I have achieved from yesterday my first trial to train one modele :
python object_detection/legacy/train.py --train_dir=CP --pipeline_config_path=faster_rcnn_inception_v2_coco.config
After few times (10 or 20 secondes ) i am no more able to enter something with the mouth or key board. Update of GPU (nvidia-smi) is freeze. After few minutes i did a reset, and verify the content of CP. It is no more empty. What I can see, it is that hard drive is all the time working.
I did the same a second time, but let the process continue till the morning. CP directory has been updated (till model.ckpt-491).

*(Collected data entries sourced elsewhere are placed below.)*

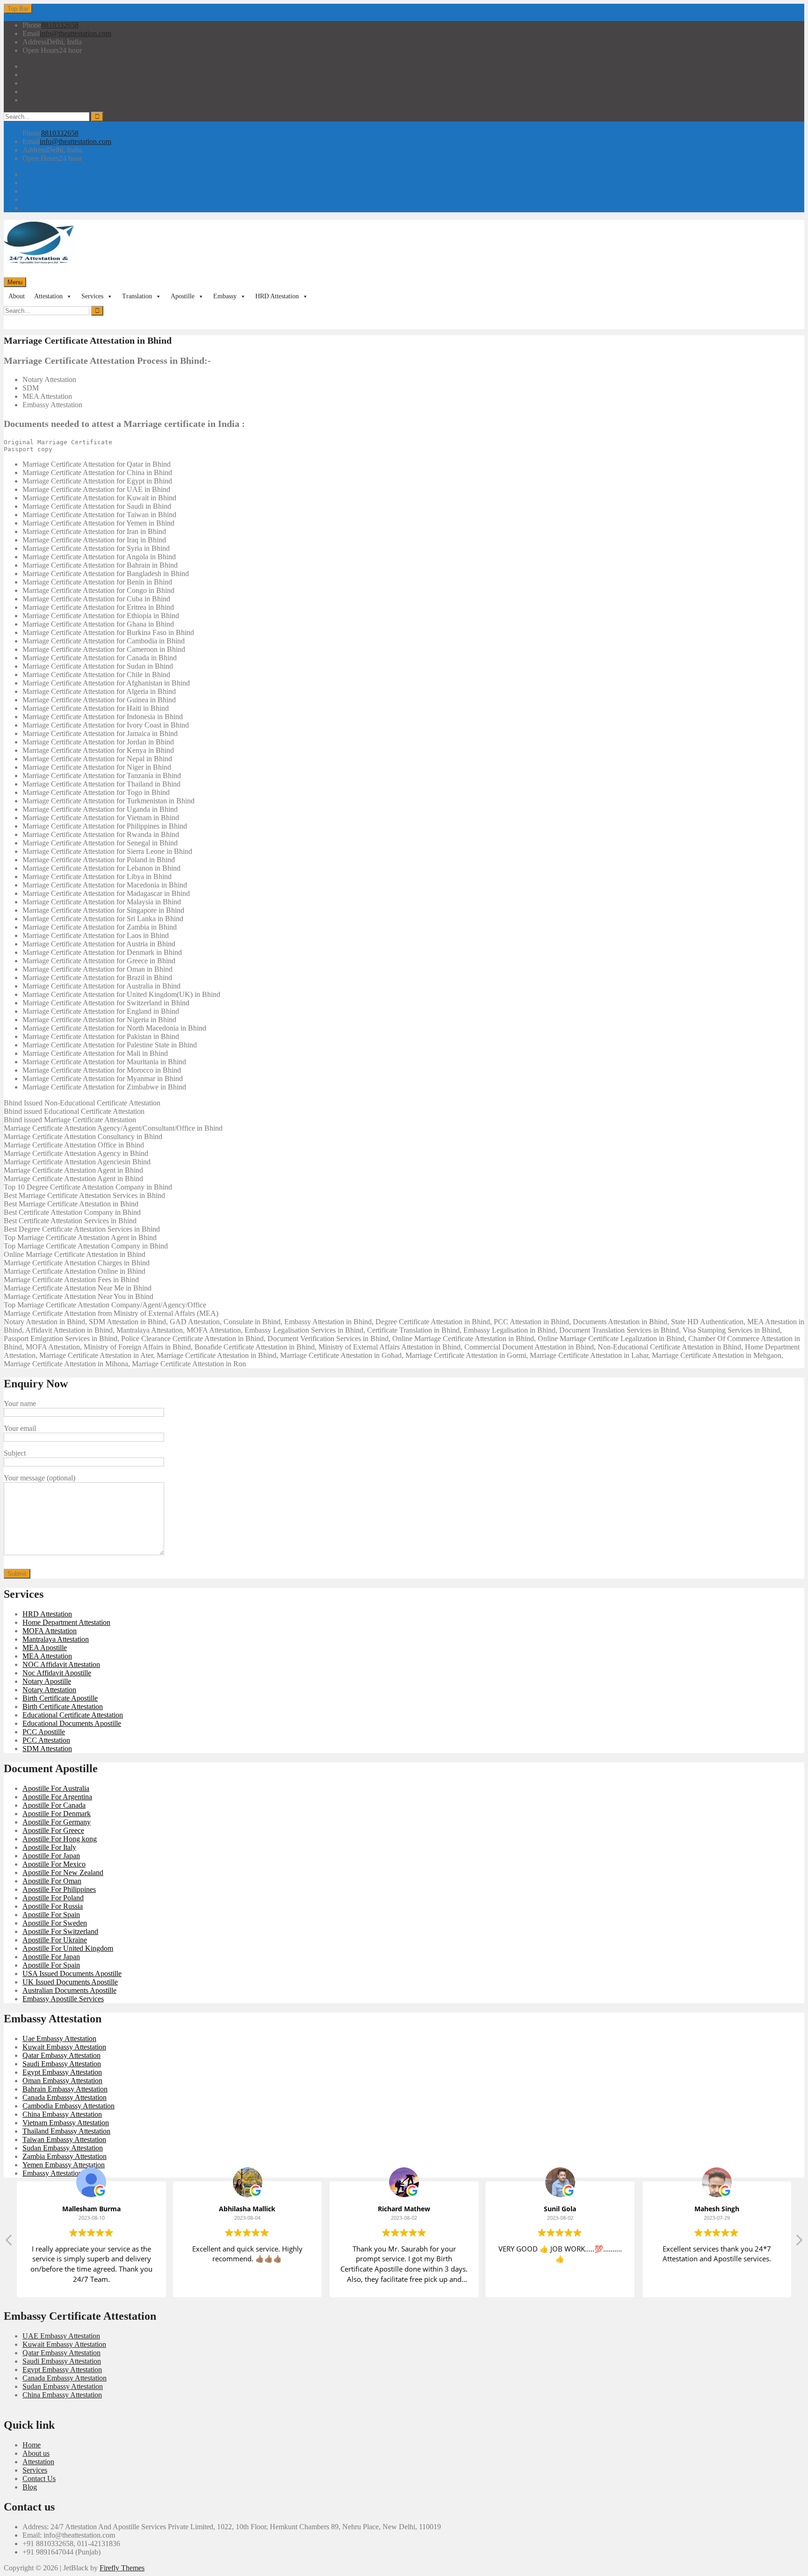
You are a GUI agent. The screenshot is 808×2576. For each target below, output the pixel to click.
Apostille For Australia (55, 1788)
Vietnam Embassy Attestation (65, 2123)
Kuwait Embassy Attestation (64, 2047)
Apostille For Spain (51, 1915)
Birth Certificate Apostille (60, 1698)
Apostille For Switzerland (60, 1931)
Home (31, 2445)
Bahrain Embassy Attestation (65, 2089)
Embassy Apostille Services (63, 1999)
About (16, 296)
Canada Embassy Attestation (64, 2097)
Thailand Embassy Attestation (66, 2131)
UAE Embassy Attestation (61, 2336)
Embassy (225, 296)
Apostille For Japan (51, 1856)
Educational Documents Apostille (71, 1723)
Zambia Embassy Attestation (64, 2156)
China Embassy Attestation (62, 2114)
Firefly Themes (122, 2568)
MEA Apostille (44, 1648)
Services (92, 296)
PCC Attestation (46, 1740)
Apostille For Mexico (54, 1864)
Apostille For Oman (51, 1881)
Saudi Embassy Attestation (61, 2064)
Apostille (183, 296)
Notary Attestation (49, 1690)
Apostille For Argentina (57, 1797)
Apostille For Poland (53, 1898)
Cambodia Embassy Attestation (68, 2106)
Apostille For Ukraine (54, 1940)
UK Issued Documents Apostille (70, 1982)
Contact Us (39, 2478)
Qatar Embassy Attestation (61, 2055)
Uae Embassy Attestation (59, 2038)
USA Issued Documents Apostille (72, 1973)
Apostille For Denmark (56, 1814)
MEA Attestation (47, 1656)
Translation (137, 296)
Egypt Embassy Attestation (62, 2072)
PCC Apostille (43, 1732)
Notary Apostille (46, 1681)
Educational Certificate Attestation (72, 1715)
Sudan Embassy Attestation (62, 2148)
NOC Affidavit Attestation (61, 1664)
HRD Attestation (277, 296)
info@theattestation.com (75, 33)
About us (36, 2453)
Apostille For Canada (54, 1805)
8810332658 (60, 25)
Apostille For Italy (49, 1847)
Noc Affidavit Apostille (56, 1673)
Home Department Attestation (66, 1622)
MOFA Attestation (49, 1631)
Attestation (48, 296)
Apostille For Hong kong (59, 1839)
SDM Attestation (47, 1749)
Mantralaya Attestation (55, 1639)
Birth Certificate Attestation (62, 1706)
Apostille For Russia (52, 1906)
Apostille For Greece (53, 1830)
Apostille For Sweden (54, 1923)
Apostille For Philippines (59, 1889)
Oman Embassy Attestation (62, 2081)
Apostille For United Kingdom (67, 1948)
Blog (29, 2487)
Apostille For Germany (56, 1822)
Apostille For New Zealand (62, 1872)
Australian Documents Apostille (69, 1990)
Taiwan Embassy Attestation (64, 2139)
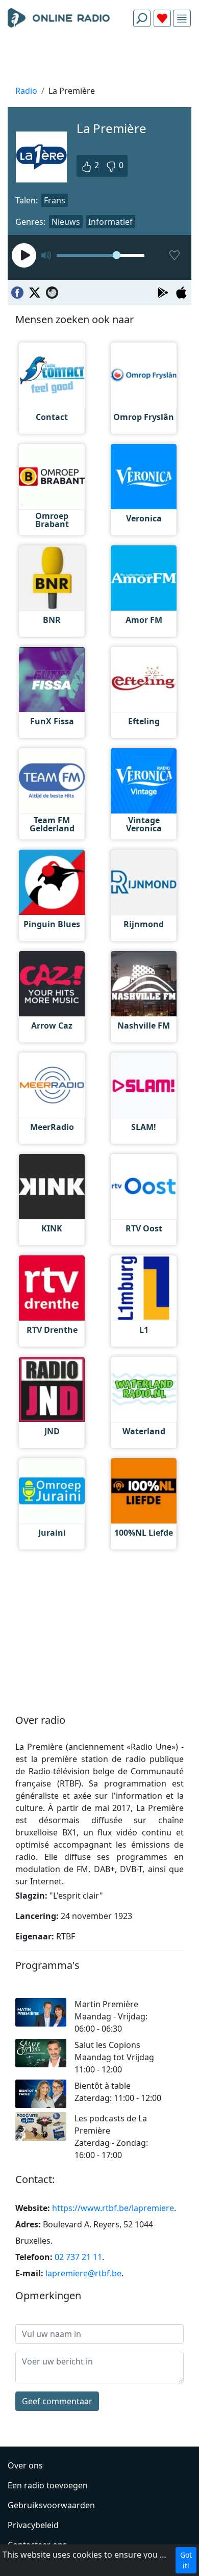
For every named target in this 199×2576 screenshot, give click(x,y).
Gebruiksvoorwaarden (51, 2505)
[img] (182, 19)
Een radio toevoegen (48, 2485)
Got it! (186, 2560)
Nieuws (66, 221)
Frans (54, 200)
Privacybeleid (33, 2525)
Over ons (25, 2465)
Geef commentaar (57, 2401)
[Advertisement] (99, 59)
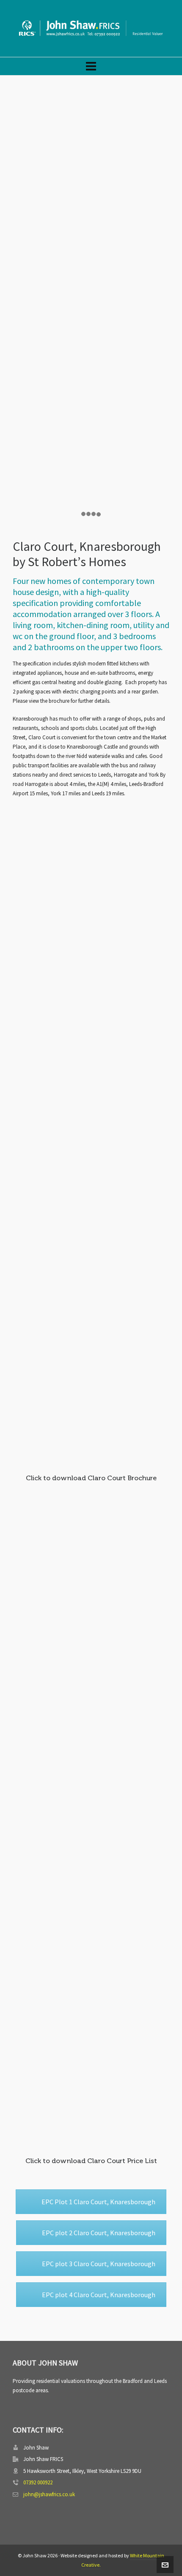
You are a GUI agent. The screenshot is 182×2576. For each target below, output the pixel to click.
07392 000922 (37, 2482)
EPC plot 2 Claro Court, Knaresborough (98, 2232)
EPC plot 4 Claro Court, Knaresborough (98, 2294)
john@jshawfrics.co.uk (49, 2494)
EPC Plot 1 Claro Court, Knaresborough (98, 2201)
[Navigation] (91, 66)
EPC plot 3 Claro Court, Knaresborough (98, 2263)
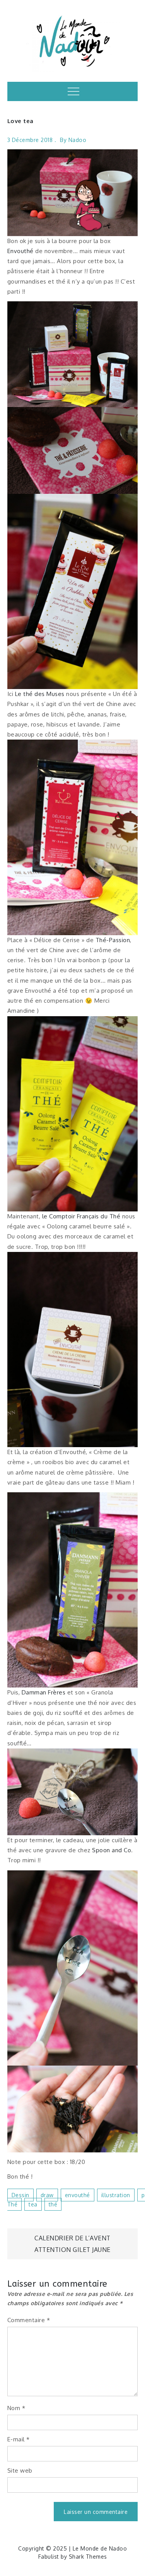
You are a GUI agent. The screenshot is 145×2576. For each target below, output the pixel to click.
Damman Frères (44, 1692)
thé (53, 2204)
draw (47, 2195)
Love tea (20, 121)
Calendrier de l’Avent (72, 2238)
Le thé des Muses (40, 694)
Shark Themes (88, 2556)
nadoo (77, 140)
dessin (20, 2195)
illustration (115, 2195)
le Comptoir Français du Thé (81, 1216)
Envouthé (20, 251)
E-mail (18, 2439)
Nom (16, 2408)
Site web (19, 2470)
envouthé (77, 2195)
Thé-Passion (113, 940)
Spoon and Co (111, 1850)
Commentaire (28, 2320)
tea (33, 2204)
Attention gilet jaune (72, 2249)
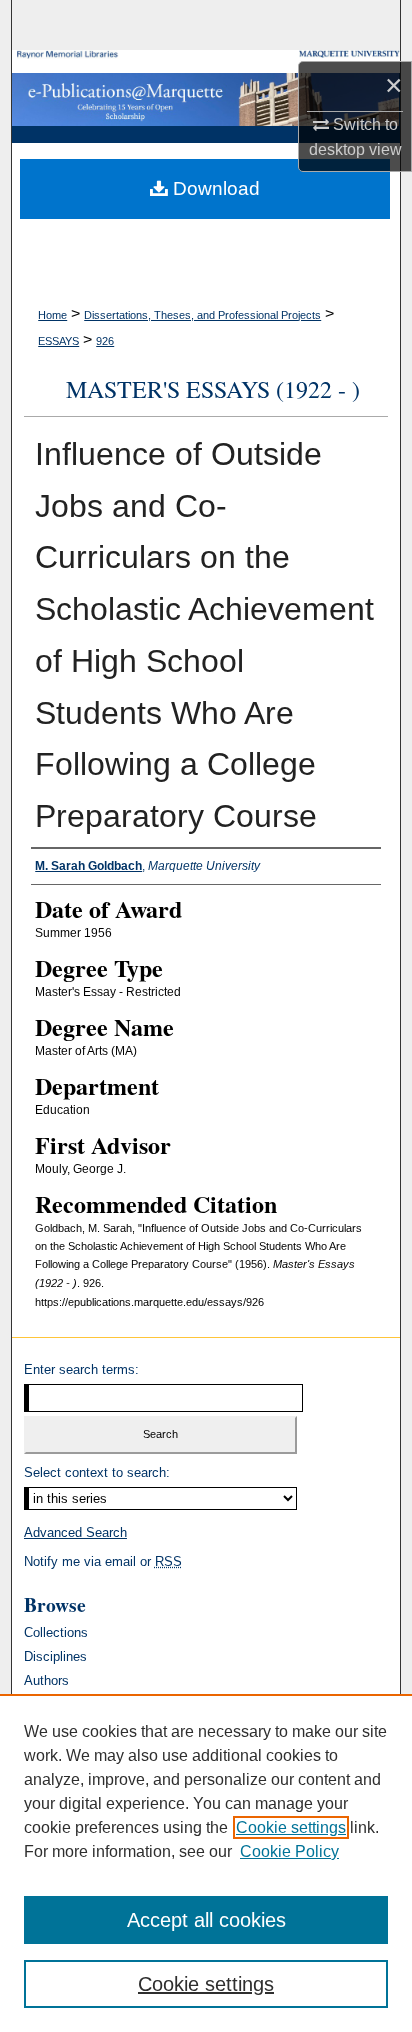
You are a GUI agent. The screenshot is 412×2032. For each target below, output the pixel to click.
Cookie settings (291, 1827)
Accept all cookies (206, 1920)
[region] (206, 1863)
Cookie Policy (289, 1851)
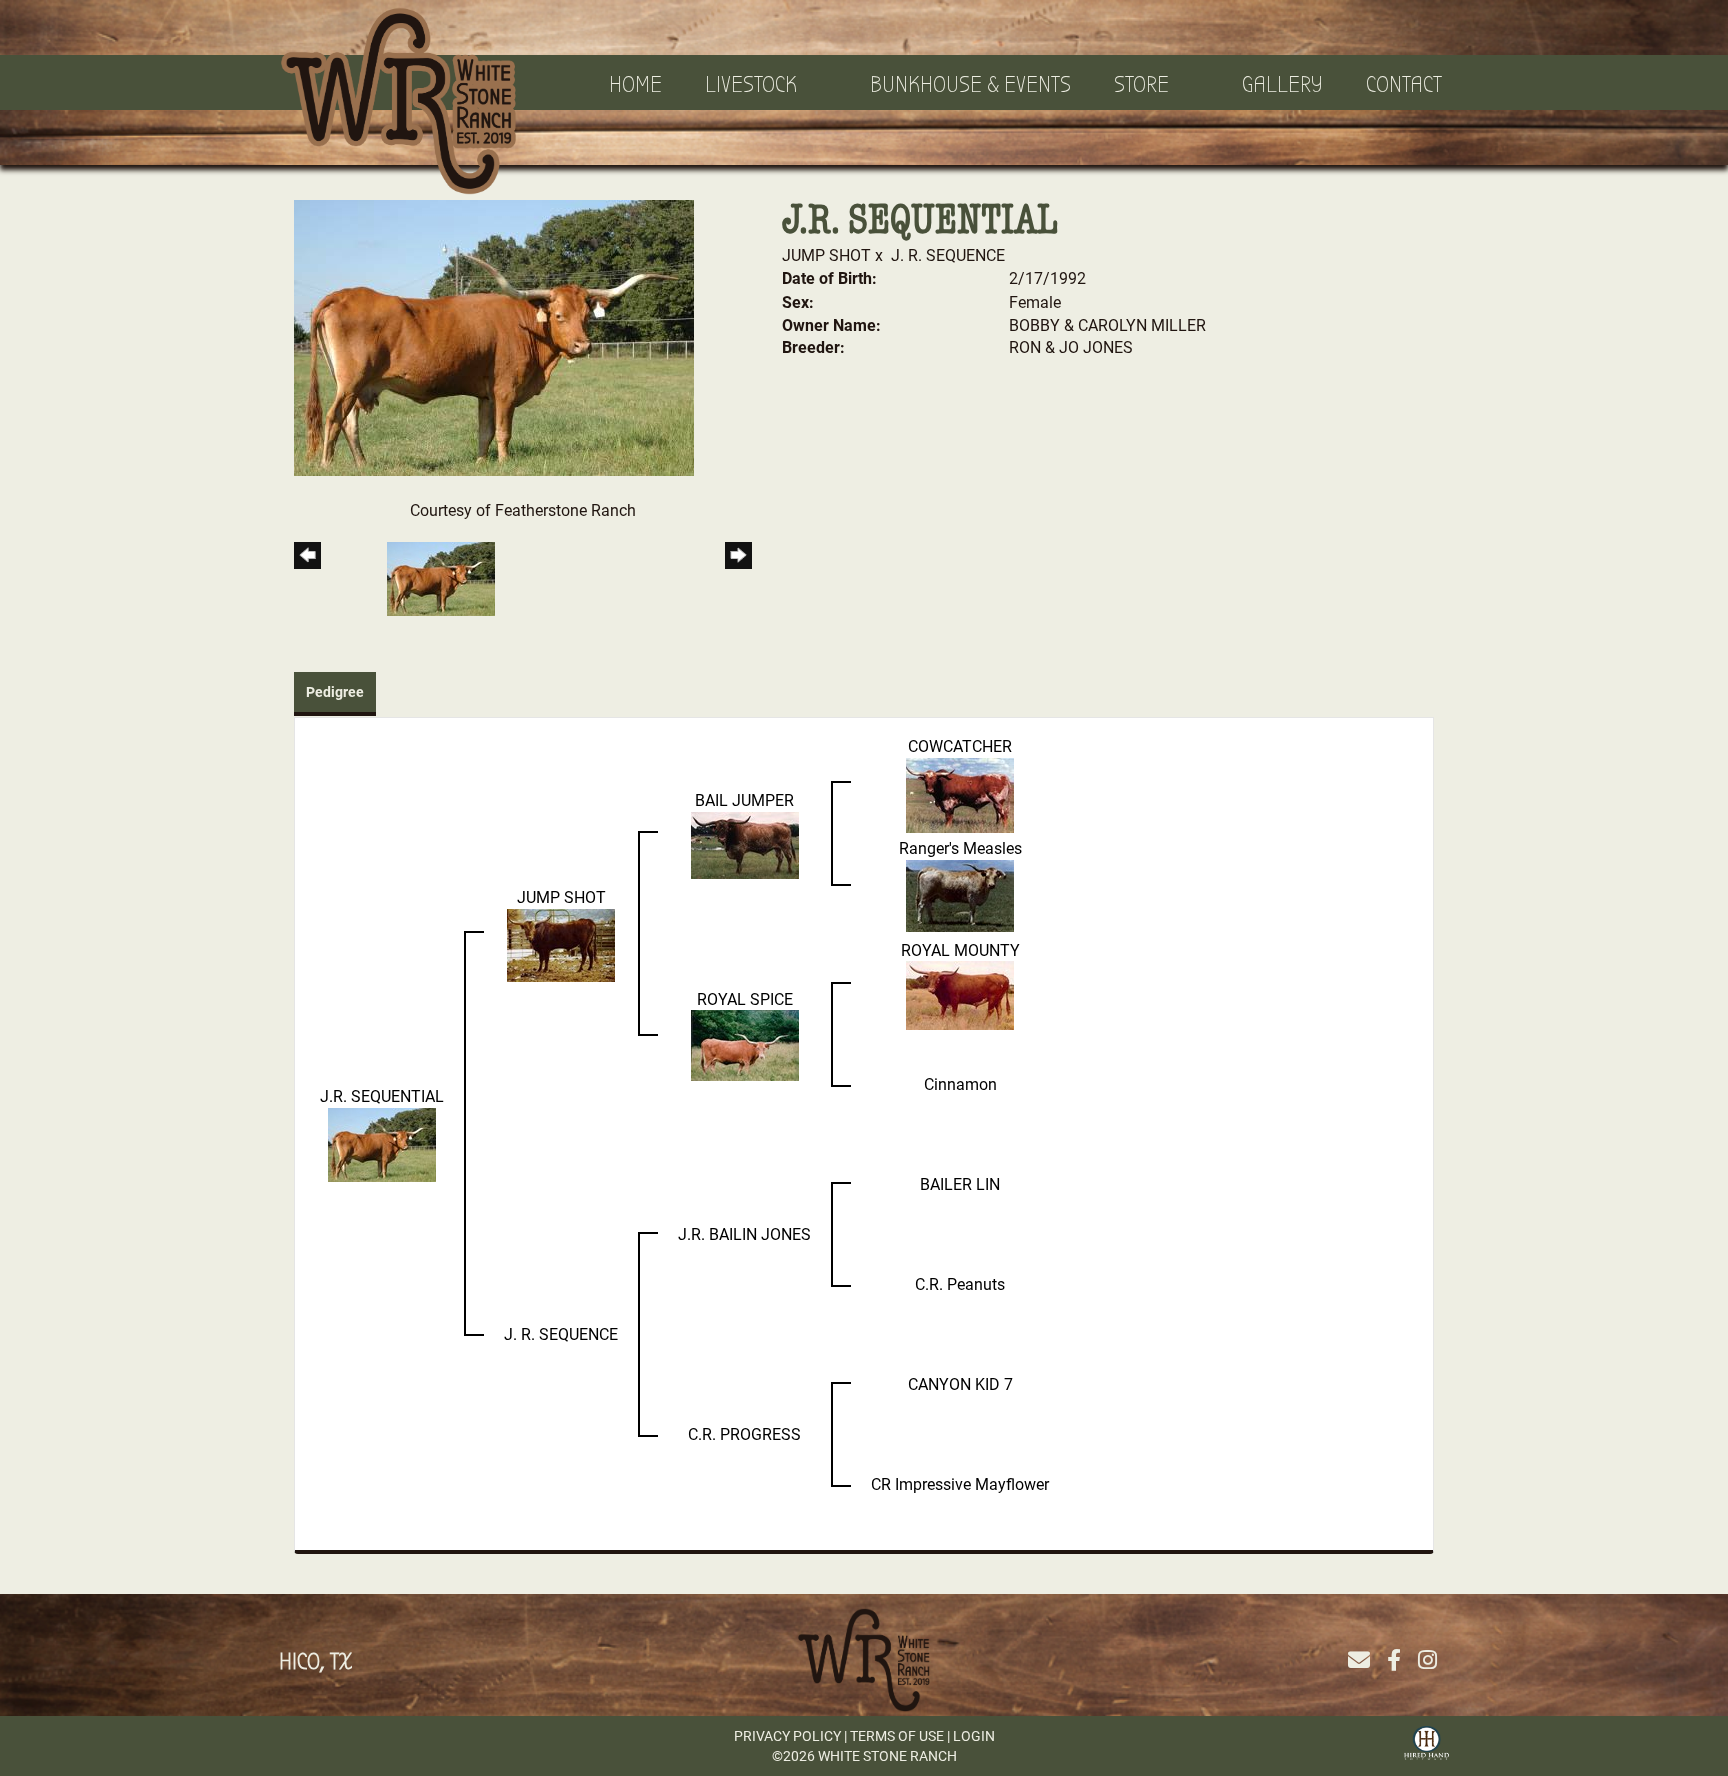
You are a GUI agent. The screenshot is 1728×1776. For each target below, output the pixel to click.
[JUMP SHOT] (561, 942)
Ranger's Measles (960, 847)
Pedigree (335, 691)
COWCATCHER (960, 745)
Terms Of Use (897, 1735)
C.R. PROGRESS (744, 1433)
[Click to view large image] (494, 335)
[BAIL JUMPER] (745, 842)
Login (974, 1735)
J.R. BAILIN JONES (744, 1233)
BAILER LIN (960, 1183)
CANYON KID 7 (960, 1383)
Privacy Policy (787, 1735)
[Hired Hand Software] (1426, 1741)
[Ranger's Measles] (960, 893)
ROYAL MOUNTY (960, 949)
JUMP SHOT (826, 254)
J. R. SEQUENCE (948, 254)
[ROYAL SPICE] (745, 1043)
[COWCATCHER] (960, 792)
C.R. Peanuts (960, 1283)
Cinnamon (960, 1083)
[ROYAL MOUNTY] (960, 993)
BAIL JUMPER (744, 799)
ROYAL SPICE (745, 998)
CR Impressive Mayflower (960, 1483)
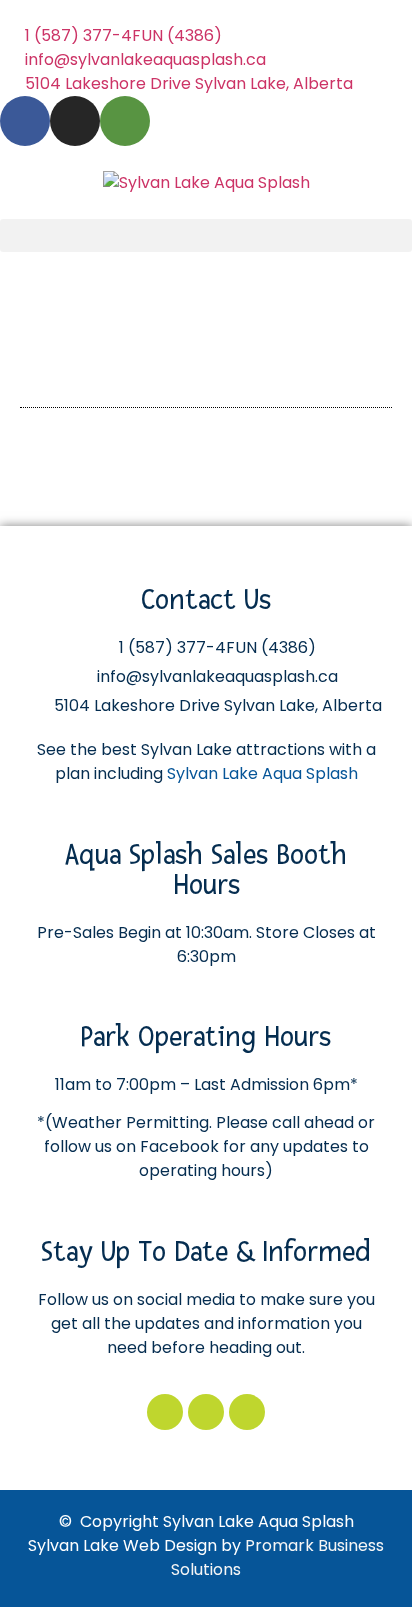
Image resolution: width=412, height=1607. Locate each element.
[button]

Now few word to describe my configuration : CPU : i5 RAM : 8 giga OS : Ubuntu 18.04 GPU 1 : GT 730 used for visualisation GPU 2 : GTX 1060
ncvv : V9.0 and nvidia-smi give :
+-----------------------------------------------------------------------------+ | NVIDIA-SMI 390.87 Driver Version: 390.87 | |-------------------------------+----------------------+----------------------+ | GPU Name Persistence-M| Bus-Id Disp.A | Volatile Uncorr. ECC | | Fan Temp Perf Pwr:Usage/Cap| Memory-Usage | GPU-Util Compute M. | |===============================+======================+======================| | 0 GeForce GT 730 Off | 00000000:01:00.0 N/A | N/A | | N/A 34C P0 N/A / N/A | 703MiB / 2001MiB | N/A Default | +-------------------------------+----------------------+----------------------+ | 1 GeForce GTX 106... Off | 00000000:06:00.0 Off | N/A | | 0% 33C P8 4W / 120W | 2MiB / 6078MiB | 0% Default | +-------------------------------+----------------------+----------------------+ +-----------------------------------------------------------------------------+
Initially i have installed every thing to work only with one GPU (GT 730, as I did not have the second one at this time). Yesterday I received the new video card, and without doing something, it was recognize by nvidia-smi, and it was used directly by Tensorflow. Without any other modification.
Now my questions :
- the fact that i did not install a driver for this new card could be the issue (I did not use it for visualisation) ?
- or some point in the config file (I reduce the maxsize to 600*480) and lower batch_size to 1 could be modified to avoid my issue ?
Thanks you for your help Jean-Marie